>>
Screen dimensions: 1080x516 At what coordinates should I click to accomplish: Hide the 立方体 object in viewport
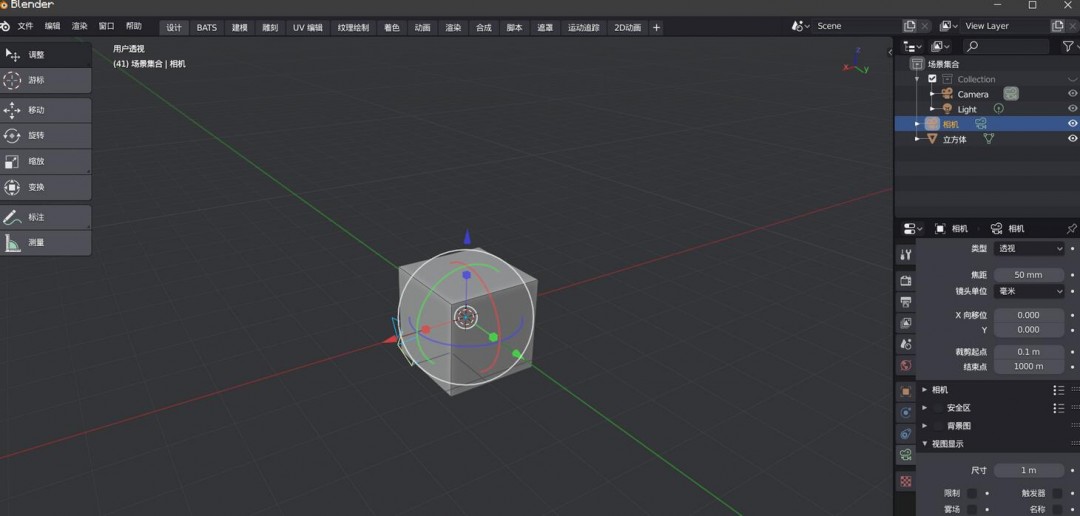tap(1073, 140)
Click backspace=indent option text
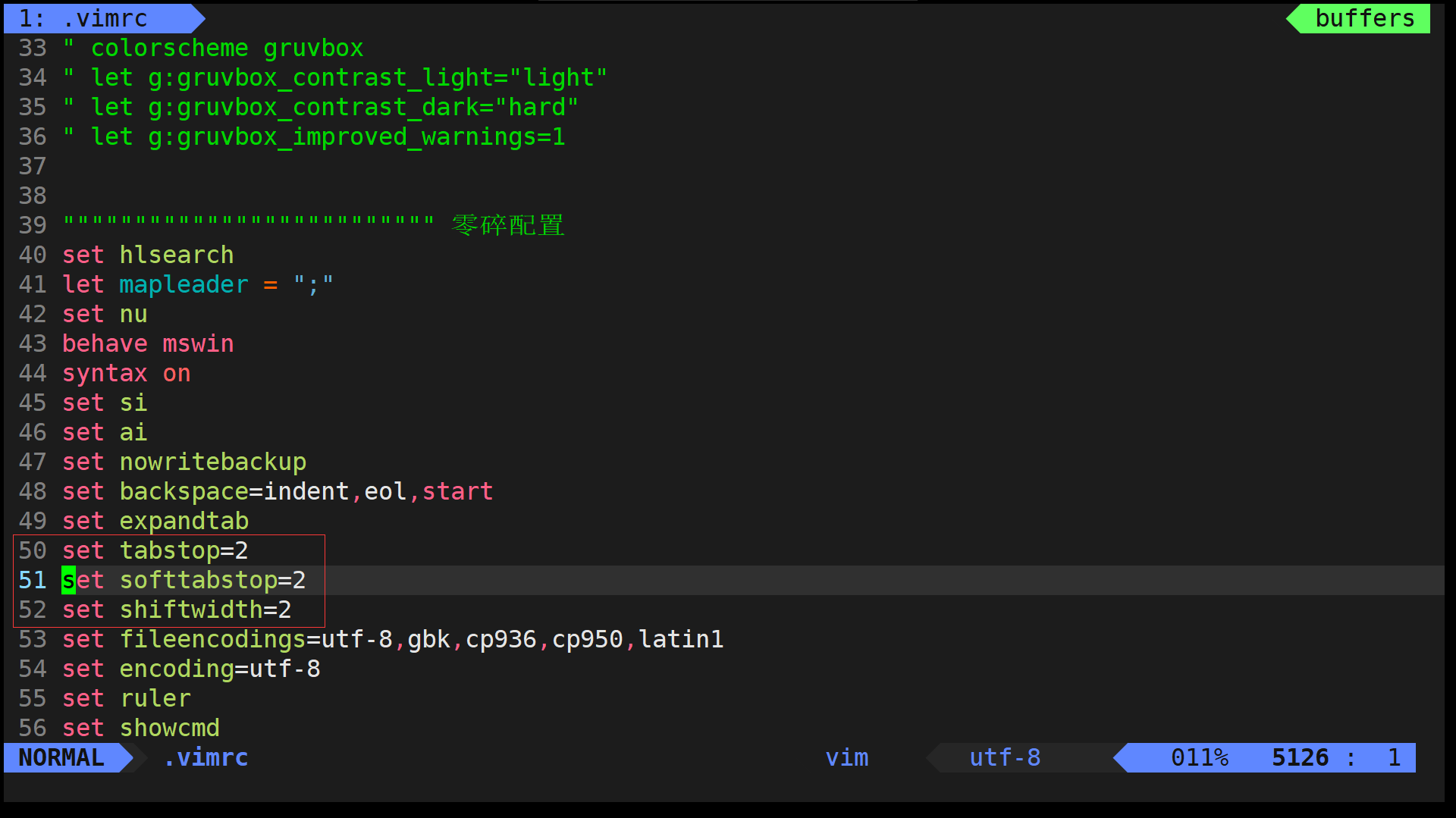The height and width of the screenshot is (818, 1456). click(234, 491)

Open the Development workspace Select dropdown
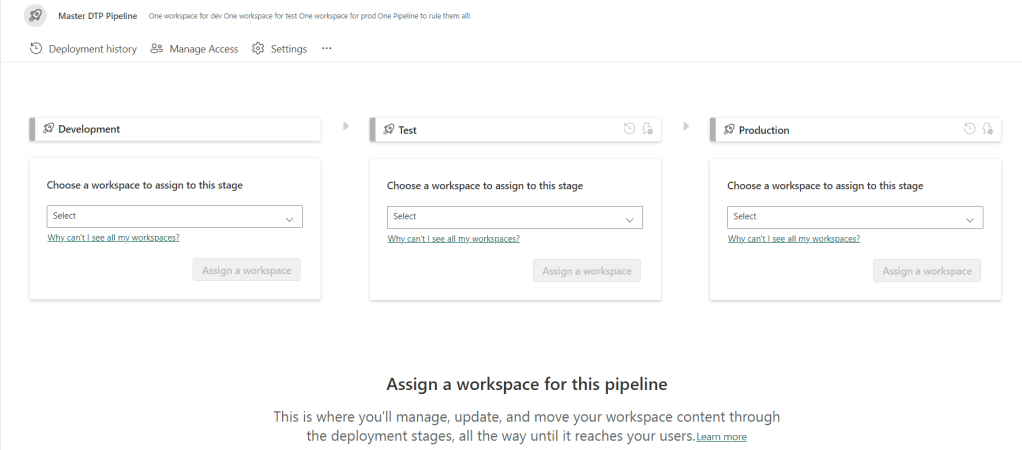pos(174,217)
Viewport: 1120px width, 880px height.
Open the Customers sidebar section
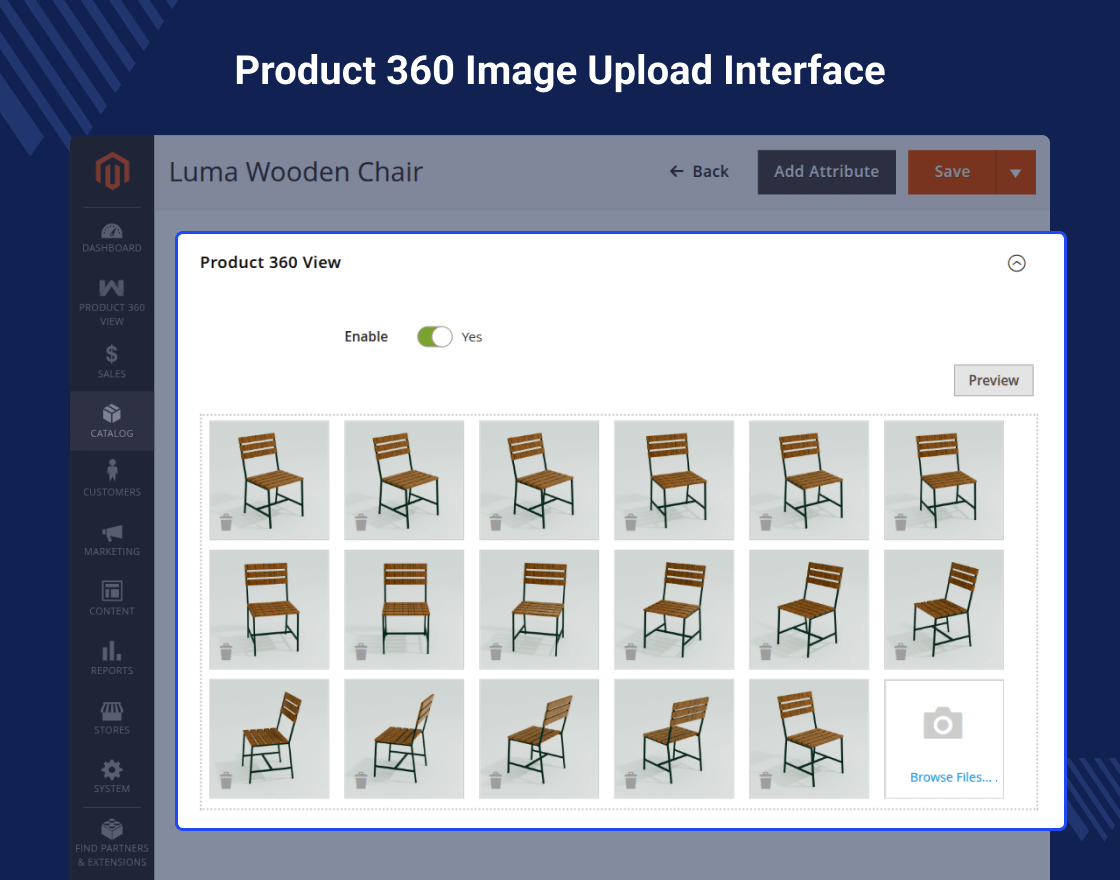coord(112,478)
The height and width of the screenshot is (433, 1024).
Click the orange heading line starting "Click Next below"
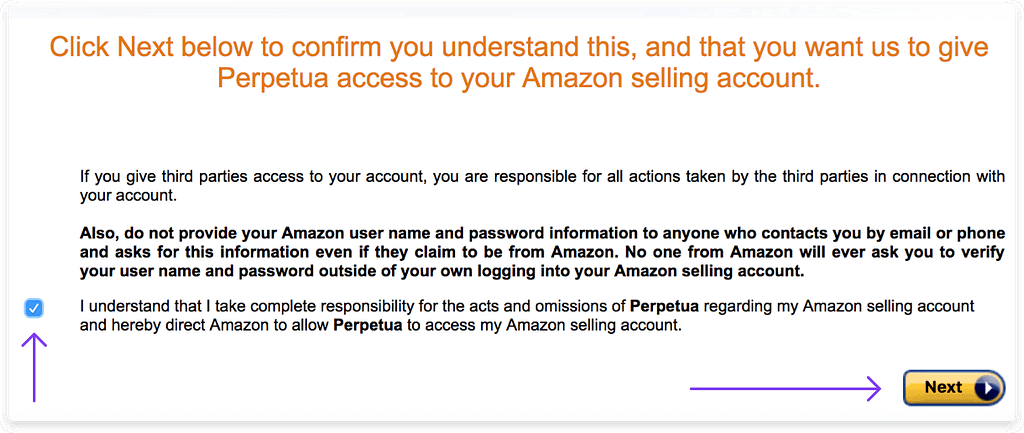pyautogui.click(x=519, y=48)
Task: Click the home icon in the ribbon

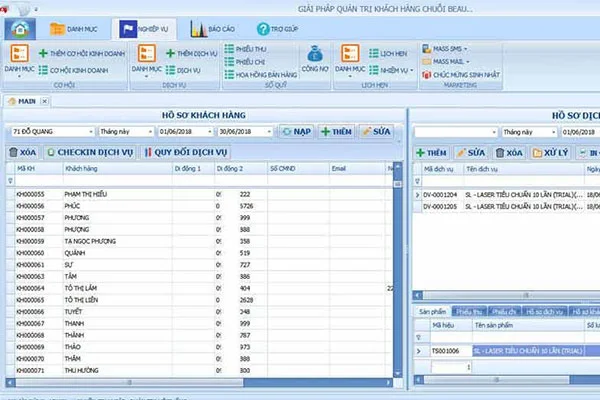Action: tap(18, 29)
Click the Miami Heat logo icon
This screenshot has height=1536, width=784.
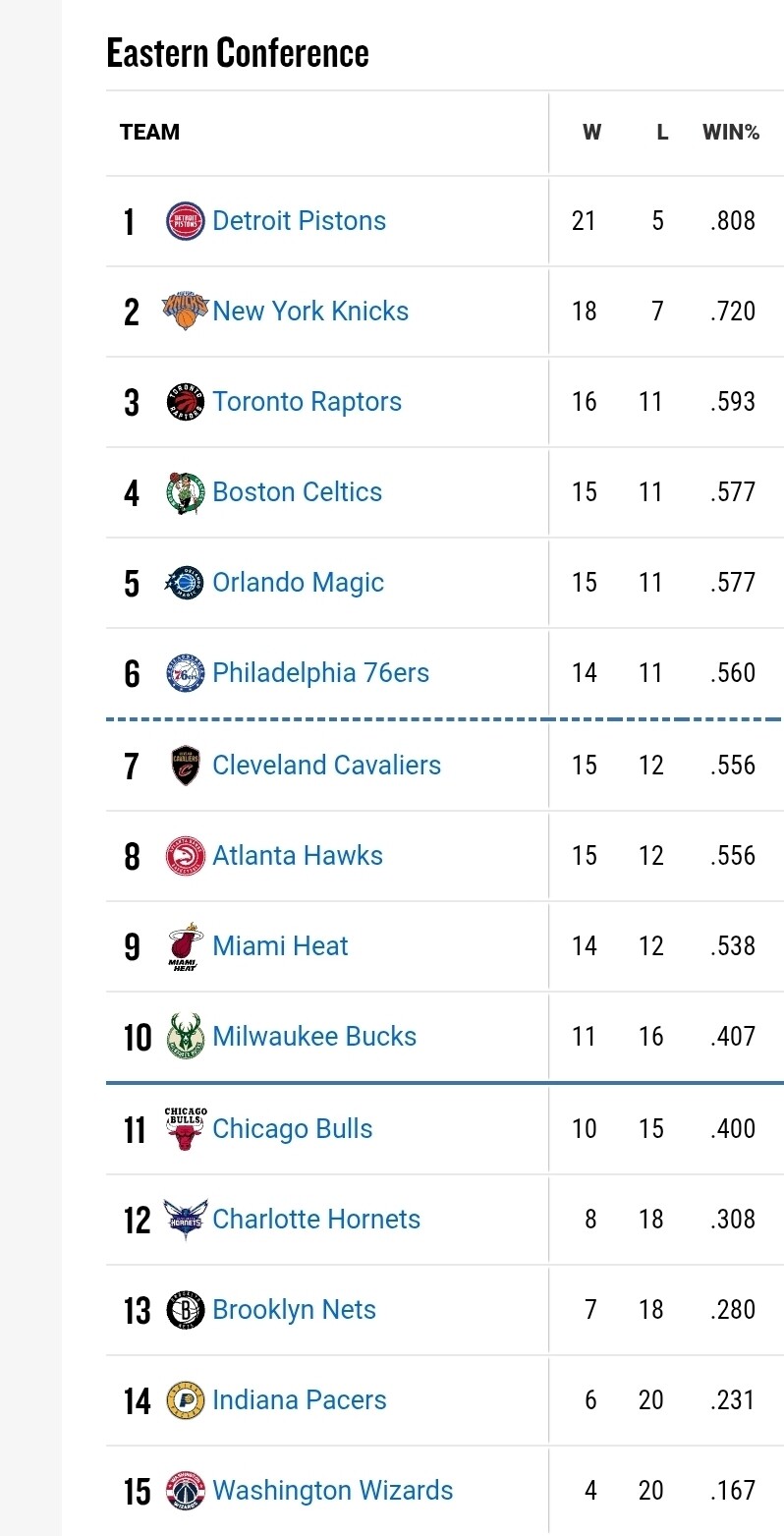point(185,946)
<<
**Work to complete**.
The copy should match each line above exactly and contain no images.

**Result of this task**.
Screen dimensions: 1080x516 At what coordinates should I click to accomplish: Hide the 立方体 object in viewport
tap(1073, 140)
Click backspace=indent option text
The height and width of the screenshot is (818, 1456). click(234, 491)

Open the Development workspace Select dropdown
pos(174,217)
Viewport: 1120px width, 880px height.
Open the Customers sidebar section
coord(112,478)
The height and width of the screenshot is (433, 1024).
Click the orange heading line starting "Click Next below"
pyautogui.click(x=519, y=48)
Task: Click the home icon in the ribbon

Action: tap(18, 29)
Click the Miami Heat logo icon
This screenshot has height=1536, width=784.
point(185,946)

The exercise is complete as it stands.